Selbsttherapie – die kontaktlose Seelsorge
Falls einem der Mut fehlt oder sich im Austausch über intime Angelegenheiten unwohl fühlt, gibt es auch eine einfache Möglichkeit, Seelsorge kontaktlos zu praktizieren. Bei der Selbsttherapie geht es darum, sich vermehrt mit sich selbst zu beschäftigen. Hierbei ist es wichtig, sich von außen zu beobachten und zu lernen, sich nicht selbst mit dem Gefühl, das einen beschäftigt zu identifizieren. Sondern als Mensch, der die Gefühle wahrnimmt. Eine Methodik hierzu wäre ein Journal, in das regelmäßig aufgeschrieben wird, wie es einem geht, was einen bewegt und wo es gerade Hilfe benötigt wird. Durch das Schreiben lässt sich so die Gedankenspirale unterbrechen, indem man bewusst den Fokus auf sich setzt und alles, was einem einfällt, einfach von der Seele schreibt. Der Vorteil der Selbsttherapie: Der Anwender muss nur vor sich selbst ehrlich sein und braucht keine Institution oder Seelsorger, wobei das eine das andere nicht ausschließt.

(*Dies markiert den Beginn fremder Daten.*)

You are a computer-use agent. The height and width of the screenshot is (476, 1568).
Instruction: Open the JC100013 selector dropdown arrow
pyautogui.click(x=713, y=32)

Sich zu öffnen ist keine Schwäche
Es gibt Zeiten, da fühlt sich alles zu viel an. Jeder Mensch ist unterschiedlich und jeder hat ganz eigene Grenzen und das ist okay. Wichtig ist, dass man seelische Belastungen nicht unterdrückt, sondern lernt, damit offen umzugehen, um so an Lösungen zu arbeiten. Ob in der Seelsorge, in Selbsthilfegruppen, in Beratungsstellen oder in der Selbsttherapie. Schon ein Gespräch unter vier Augen kann helfen, sich nicht mehr verloren zu fühlen, wenn jemand sich an einem geschützten Ort öffnen kann. Auch Selbsthilfegruppen können hilfreich sein, da die Teilnehmer sich zum einen öffnen, aber auch von den Erkenntnissen der anderen profitieren können. Für manche Menschen sitzt der Schock eines Traumas noch zu tief, um sich in Person vor Ort zu öffnen. Für diese könnte das nahezu komplett kontaktlose, enhance Projekt eine Variante sein beziehungsweise ein Journal um die Gedanken aus dem Kopf zu schreiben. Hilfe anzunehmen ist kein Zeichen von Schwäche, sondern Mut.